Run Llama 3 8B locally
Llama 3 8B is the model most people should try first. It's small enough to run on almost any laptop from the last five years, capable enough to feel genuinely useful, and free to download. If you're new to local AI, this is the one.
$ hivebear run llama-3-8bHiveBear will profile your hardware, pick the right quantization for your pool, and fall back to the hive if your machine can't carry it alone.
Hardware: running it alone
Any laptop with 16 GB of RAM, any M1+ Mac, or any PC with a discrete GPU from the last five years can run this model comfortably.
Q4_K_M quantization gets you to ~5 GB on disk and ~6-7 GB of active memory. The Raspberry Pi 5 with 8 GB of RAM will run it, just slowly.

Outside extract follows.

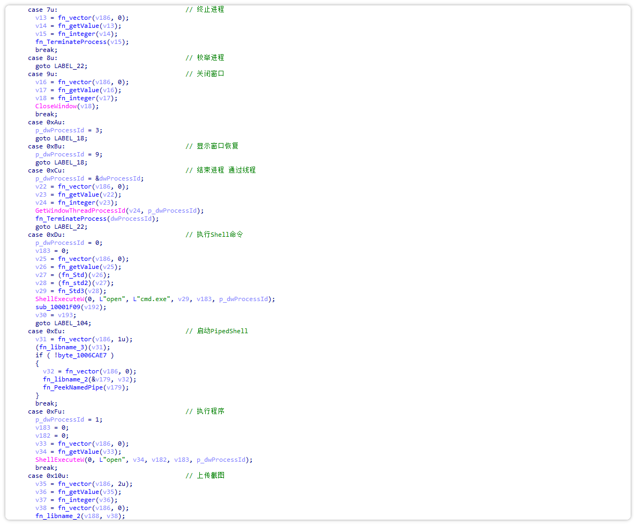Select ShellExecuteW call in case 0xDu
This screenshot has width=636, height=525.
pos(57,298)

Hardware: running it on the hive
You don't really need the hive for this one — it fits on almost anything alone. Where the hive helps is if you want faster tokens/sec: splitting across two peers can roughly double throughput on weaker hardware.
Llama 3 8B is the model we recommend starting with before attempting the bigger ones on the hive. It's the best way to get a feel for what 'fast enough' vs 'too slow' means on your hardware.
Things to know
Real gotchas from the hive. No sales pitch.
- →The base instruct model is trained to refuse some things — if you're hitting refusals on benign tasks, try a community fine-tune.
- →Context window on base Llama 3 (not 3.1) is only 8K tokens — fine for chat, short for long documents.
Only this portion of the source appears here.